- [Record extracts]
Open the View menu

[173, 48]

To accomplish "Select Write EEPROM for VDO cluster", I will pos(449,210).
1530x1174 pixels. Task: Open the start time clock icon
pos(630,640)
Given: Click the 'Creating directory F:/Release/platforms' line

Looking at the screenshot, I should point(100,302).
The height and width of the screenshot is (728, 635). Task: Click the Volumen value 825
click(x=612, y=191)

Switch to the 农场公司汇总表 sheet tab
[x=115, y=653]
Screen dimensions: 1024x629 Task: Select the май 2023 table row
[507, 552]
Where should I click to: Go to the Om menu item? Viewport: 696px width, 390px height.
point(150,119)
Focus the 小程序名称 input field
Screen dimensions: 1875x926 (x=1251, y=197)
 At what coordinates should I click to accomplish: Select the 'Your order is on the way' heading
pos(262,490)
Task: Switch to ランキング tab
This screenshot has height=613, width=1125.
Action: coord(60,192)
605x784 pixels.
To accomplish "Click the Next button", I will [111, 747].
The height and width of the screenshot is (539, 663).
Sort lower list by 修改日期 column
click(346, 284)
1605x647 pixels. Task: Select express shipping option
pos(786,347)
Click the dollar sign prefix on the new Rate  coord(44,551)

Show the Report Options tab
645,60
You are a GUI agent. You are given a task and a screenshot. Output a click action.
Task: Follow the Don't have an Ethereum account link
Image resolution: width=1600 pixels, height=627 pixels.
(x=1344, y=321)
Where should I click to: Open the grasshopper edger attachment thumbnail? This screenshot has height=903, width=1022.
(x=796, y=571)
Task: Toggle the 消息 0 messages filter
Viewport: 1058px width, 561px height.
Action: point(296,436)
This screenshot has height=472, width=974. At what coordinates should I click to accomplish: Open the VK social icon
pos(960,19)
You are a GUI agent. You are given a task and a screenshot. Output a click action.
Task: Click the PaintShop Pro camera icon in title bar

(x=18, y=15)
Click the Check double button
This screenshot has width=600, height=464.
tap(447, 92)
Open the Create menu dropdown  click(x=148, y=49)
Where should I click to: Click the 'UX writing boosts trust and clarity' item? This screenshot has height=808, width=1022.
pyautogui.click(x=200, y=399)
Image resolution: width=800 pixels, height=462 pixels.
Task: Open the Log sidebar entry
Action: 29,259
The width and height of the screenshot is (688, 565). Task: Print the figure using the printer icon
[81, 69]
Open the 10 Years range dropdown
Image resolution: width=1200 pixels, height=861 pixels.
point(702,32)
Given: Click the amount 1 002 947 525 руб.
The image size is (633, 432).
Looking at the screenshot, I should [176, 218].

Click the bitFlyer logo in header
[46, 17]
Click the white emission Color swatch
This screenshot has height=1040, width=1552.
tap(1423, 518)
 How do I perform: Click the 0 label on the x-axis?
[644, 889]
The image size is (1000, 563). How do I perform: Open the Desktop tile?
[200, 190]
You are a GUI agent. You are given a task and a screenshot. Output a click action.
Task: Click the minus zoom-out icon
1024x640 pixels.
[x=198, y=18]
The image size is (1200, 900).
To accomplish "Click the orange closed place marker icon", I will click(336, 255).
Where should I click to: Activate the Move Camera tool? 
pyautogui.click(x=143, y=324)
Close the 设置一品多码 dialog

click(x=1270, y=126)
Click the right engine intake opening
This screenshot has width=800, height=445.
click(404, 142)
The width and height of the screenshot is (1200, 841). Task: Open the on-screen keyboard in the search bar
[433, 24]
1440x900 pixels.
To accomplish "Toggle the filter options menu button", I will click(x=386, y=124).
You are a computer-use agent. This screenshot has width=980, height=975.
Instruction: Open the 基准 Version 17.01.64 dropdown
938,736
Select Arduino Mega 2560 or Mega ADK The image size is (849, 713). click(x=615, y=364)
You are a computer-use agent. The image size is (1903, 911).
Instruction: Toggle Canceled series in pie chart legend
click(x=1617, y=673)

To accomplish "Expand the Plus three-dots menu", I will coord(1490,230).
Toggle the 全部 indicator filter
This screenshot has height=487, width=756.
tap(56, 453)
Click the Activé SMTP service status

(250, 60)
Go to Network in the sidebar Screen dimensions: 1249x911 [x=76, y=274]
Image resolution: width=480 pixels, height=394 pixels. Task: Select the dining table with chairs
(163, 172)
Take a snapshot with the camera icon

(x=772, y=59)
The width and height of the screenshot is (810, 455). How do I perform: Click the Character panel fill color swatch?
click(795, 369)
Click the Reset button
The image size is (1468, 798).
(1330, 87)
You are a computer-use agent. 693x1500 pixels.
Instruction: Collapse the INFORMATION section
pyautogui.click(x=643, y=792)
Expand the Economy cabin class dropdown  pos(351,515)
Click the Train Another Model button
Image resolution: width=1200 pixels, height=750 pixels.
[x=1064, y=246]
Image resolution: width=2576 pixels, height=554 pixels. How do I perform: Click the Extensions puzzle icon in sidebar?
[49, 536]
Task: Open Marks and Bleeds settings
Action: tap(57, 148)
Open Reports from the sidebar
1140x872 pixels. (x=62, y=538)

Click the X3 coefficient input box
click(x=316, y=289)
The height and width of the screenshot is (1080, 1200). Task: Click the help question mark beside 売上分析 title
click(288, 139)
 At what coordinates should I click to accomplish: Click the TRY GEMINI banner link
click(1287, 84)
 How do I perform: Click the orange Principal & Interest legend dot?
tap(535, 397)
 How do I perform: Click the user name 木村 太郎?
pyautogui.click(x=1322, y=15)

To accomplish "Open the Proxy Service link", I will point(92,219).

- [Task to complete]
Reproduce the whole listing so that each line matches the original exactly.

- [Exercise output]
Open the View menu

[173, 48]

To accomplish "Select Write EEPROM for VDO cluster", I will pos(449,210).
1530x1174 pixels. Task: Open the start time clock icon
pos(630,640)
Given: Click the 'Creating directory F:/Release/platforms' line

Looking at the screenshot, I should point(100,302).
The height and width of the screenshot is (728, 635). Task: Click the Volumen value 825
click(x=612, y=191)

Switch to the 农场公司汇总表 sheet tab
[x=115, y=653]
Screen dimensions: 1024x629 Task: Select the май 2023 table row
[507, 552]
Where should I click to: Go to the Om menu item? Viewport: 696px width, 390px height.
point(150,119)
Focus the 小程序名称 input field
Screen dimensions: 1875x926 (x=1251, y=197)
 At what coordinates should I click to accomplish: Select the 'Your order is on the way' heading
pos(262,490)
Task: Switch to ランキング tab
This screenshot has height=613, width=1125.
Action: coord(60,192)
605x784 pixels.
To accomplish "Click the Next button", I will [111, 747].
The height and width of the screenshot is (539, 663).
Sort lower list by 修改日期 column
click(346, 284)
1605x647 pixels. Task: Select express shipping option
pos(786,347)
Click the dollar sign prefix on the new Rate  coord(44,551)

Show the Report Options tab
645,60
You are a GUI agent. You are given a task and a screenshot. Output a click action.
Task: Follow the Don't have an Ethereum account link
Image resolution: width=1600 pixels, height=627 pixels.
(x=1344, y=321)
Where should I click to: Open the grasshopper edger attachment thumbnail? This screenshot has height=903, width=1022.
(x=796, y=571)
Task: Toggle the 消息 0 messages filter
Viewport: 1058px width, 561px height.
Action: point(296,436)
This screenshot has height=472, width=974. At what coordinates should I click to accomplish: Open the VK social icon
pos(960,19)
You are a GUI agent. You are given a task and a screenshot. Output a click action.
Task: Click the PaintShop Pro camera icon in title bar

(x=18, y=15)
Click the Check double button
This screenshot has width=600, height=464.
tap(447, 92)
Open the Create menu dropdown  click(x=148, y=49)
Where should I click to: Click the 'UX writing boosts trust and clarity' item? This screenshot has height=808, width=1022.
pyautogui.click(x=200, y=399)
Image resolution: width=800 pixels, height=462 pixels.
Task: Open the Log sidebar entry
Action: 29,259
The width and height of the screenshot is (688, 565). Task: Print the figure using the printer icon
[81, 69]
Open the 10 Years range dropdown
Image resolution: width=1200 pixels, height=861 pixels.
point(702,32)
Given: Click the amount 1 002 947 525 руб.
The image size is (633, 432).
Looking at the screenshot, I should [176, 218].

Click the bitFlyer logo in header
[46, 17]
Click the white emission Color swatch
This screenshot has height=1040, width=1552.
tap(1423, 518)
 How do I perform: Click the 0 label on the x-axis?
[644, 889]
The image size is (1000, 563). How do I perform: Open the Desktop tile?
[200, 190]
You are a GUI agent. You are given a task and a screenshot. Output a click action.
Task: Click the minus zoom-out icon
1024x640 pixels.
[x=198, y=18]
The image size is (1200, 900).
To accomplish "Click the orange closed place marker icon", I will click(336, 255).
Where should I click to: Activate the Move Camera tool? 
pyautogui.click(x=143, y=324)
Close the 设置一品多码 dialog

click(x=1270, y=126)
Click the right engine intake opening
This screenshot has width=800, height=445.
click(404, 142)
The width and height of the screenshot is (1200, 841). Task: Open the on-screen keyboard in the search bar
[433, 24]
1440x900 pixels.
To accomplish "Toggle the filter options menu button", I will click(x=386, y=124).
You are a computer-use agent. This screenshot has width=980, height=975.
Instruction: Open the 基准 Version 17.01.64 dropdown
938,736
Select Arduino Mega 2560 or Mega ADK The image size is (849, 713). click(x=615, y=364)
You are a computer-use agent. The image size is (1903, 911).
Instruction: Toggle Canceled series in pie chart legend
click(x=1617, y=673)

To accomplish "Expand the Plus three-dots menu", I will coord(1490,230).
Toggle the 全部 indicator filter
This screenshot has height=487, width=756.
tap(56, 453)
Click the Activé SMTP service status

(250, 60)
Go to Network in the sidebar Screen dimensions: 1249x911 [x=76, y=274]
Image resolution: width=480 pixels, height=394 pixels. Task: Select the dining table with chairs
(163, 172)
Take a snapshot with the camera icon

(x=772, y=59)
The width and height of the screenshot is (810, 455). How do I perform: Click the Character panel fill color swatch?
click(795, 369)
Click the Reset button
The image size is (1468, 798).
(1330, 87)
You are a computer-use agent. 693x1500 pixels.
Instruction: Collapse the INFORMATION section
pyautogui.click(x=643, y=792)
Expand the Economy cabin class dropdown  pos(351,515)
Click the Train Another Model button
Image resolution: width=1200 pixels, height=750 pixels.
[x=1064, y=246]
Image resolution: width=2576 pixels, height=554 pixels. How do I perform: Click the Extensions puzzle icon in sidebar?
[49, 536]
Task: Open Marks and Bleeds settings
Action: tap(57, 148)
Open Reports from the sidebar
1140x872 pixels. (x=62, y=538)

Click the X3 coefficient input box
click(x=316, y=289)
The height and width of the screenshot is (1080, 1200). Task: Click the help question mark beside 売上分析 title
click(288, 139)
 At what coordinates should I click to accomplish: Click the TRY GEMINI banner link
click(1287, 84)
 How do I perform: Click the orange Principal & Interest legend dot?
tap(535, 397)
 How do I perform: Click the user name 木村 太郎?
pyautogui.click(x=1322, y=15)

To accomplish "Open the Proxy Service link", I will point(92,219).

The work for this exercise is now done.